Azure-Samples / azure-search-openai-demo

A sample app for the Retrieval-Augmented Generation pattern running in Azure, using Azure AI Search for retrieval and Azure OpenAI large language models to power ChatGPT-style and Q&A experiences.
https://azure.microsoft.com/products/search
MIT License
5.64k stars 3.78k forks source link

Design for secure user document upload feature #1393

Open pamelafox opened 4 months ago

pamelafox commented 4 months ago

This is the proposed design for an optional feature that would allow users to upload documents, and for those documents to be queryable alongside the general documents. Users should only be able to search on their own documents.

Architecture

We will create a new Blob container of the Azure DataLake Storage Gen2 variety, so that we can associate ACLs with the content inside it. That requires a new storage account in the Bicep, with the isHsnEnable parameter toggled, and corresponding environment variables for the account name and container name.

Frontend

The /config route will respond with a boolean indicating whether the userUpload feature is enabled. If it's enabled and authentication is enabled, then the frontend will have an "Upload files" button.

The "upload files" button will upload a single file and sends a POST request with multi-part form data to the /upload route on the backend.

App backend

The setup_clients function will set up the necessary DataLakeServiceClient per the environment variables.

The /upload route will:

Ingestion function

If user upload feature is enabled, we will provision and deploy a new Python function with a blob trigger

The function will use the prepdocs library to ingest the target blob, per the environment variables of the function.
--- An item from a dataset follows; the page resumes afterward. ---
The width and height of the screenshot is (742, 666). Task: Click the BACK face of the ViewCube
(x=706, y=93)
The prepdocs library will either need to be copied as part of the prepackage step, or the function code itself will live inside scripts. Or we will reorganize the whole repo. :( We have to see what will work best and what will enable local development as well. We could even make prepdocs a pypi package, but that requires a long approval process and will make it harder for developers to quickly modify.
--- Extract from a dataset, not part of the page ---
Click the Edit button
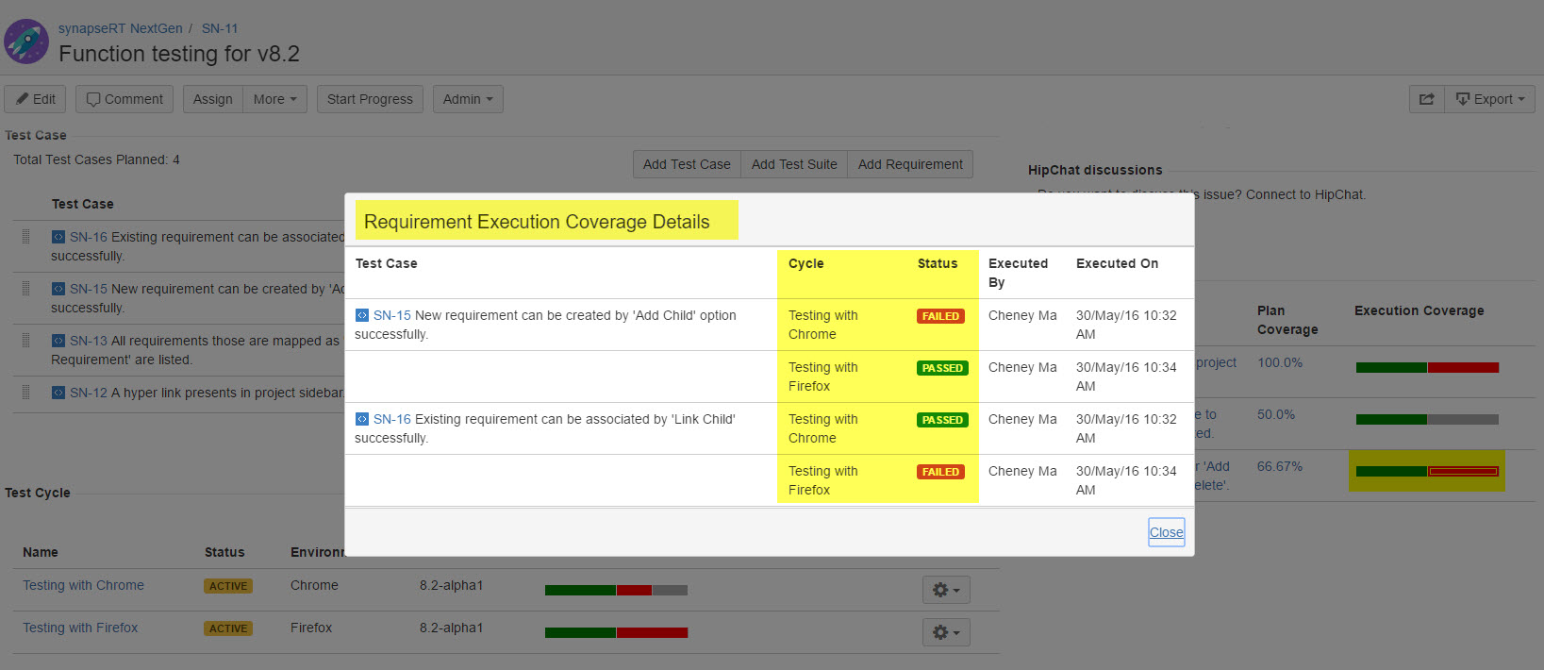1544x670 pixels. [x=36, y=99]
We have to decide whether we will put the function as a commented out service in azure.yaml, or if we use a postprovision script to deploy the function, as azd does not yet support optional deployments. We can at least provision the function in main.bicep, however.

Why not use integrated vectorization for ingestion?

We would need a custom skill to associate the user oid with the document, which would itself be a new function (so we'd have to write a function regardless). The vectorization indexer works on a schedule, at most every 5 minutes, so the document would not be available for immediate querying.

The main drawback for a developer who has integrated vectorization enabled is that there may be slight differences in chunking between the prepdocs code and the AI Search skillsets, but we can make the prepdocs splitter a skillset in future if needed.

ADLS2 vs Blob Storage

Advantages of using ADLS2 vs Blob storage:

Disadvantages:

Open questions

pamelafox commented 4 months ago

FYI @mattgotteiner, this is a write-up of what we discussed. Let me know if anything seems incorrect. I am tackling this now.

mattgotteiner commented 4 months ago

Yes, LGTM

ntabernacle commented 4 months ago

Thank you for looking at this, it's appreciated.

The use case in our scenario is much like ChatGPT where the upload is only valid for that session. The engineering team in our enterprise will be uploading 99% of the data through the portal but this upload is for one off analysis by non engineering staff users.

The ACL solution will be great to get it signed off by the security team (I think this is how copilot works, which we are also using) and we can always run a task to clean out the user uploads every so often.

jaspb commented 4 months ago

Have been looking forward to this feature for a while now. Happy to see it implemented by you @pamelafox . Thanks in advance! I am curious to see how you will reorganise prepdocs to make it work inside an Azure function. I considered to publish it as an artifact inside our project to make it pip-installable inside the function so to avoid having to refactor too much or even copy code inside the function folder.

pamelafox commented 4 months ago

@jaspb I ended up going with a simpler approach of actually moving prepdocs entirely inside app/backend, to avoid that issue as well as avoid the complexity of polling for ingestion status. You can see that in the PR linked from here- https://github.com/Azure-Samples/azure-search-openai-demo/pull/1395

That approach seems to work so far, though it may have limitations in terms of file size. If we do run into issues with file size, we could also consider setting up celery on App Service to handle ingestion jobs and retries.

charlie-hssrr commented 4 months ago

Here's an approach I'm using with Redis message queues for file uploads and processing with prepdocs.sh:

File upload to retrofit with this repo

sdvies commented 3 months ago

@charlie-hssrr does it works in the app service? If it does, can I use simultaneously with another person?

charlie-hssrr commented 3 months ago

@sdvies You can run the project standalone and it will allow for uploads. For firing prepdocs.sh, you need to either retrofit it into the azure demo app, or figure out how to access the demo-project's scripts directory to fire prepdocs for blob processing.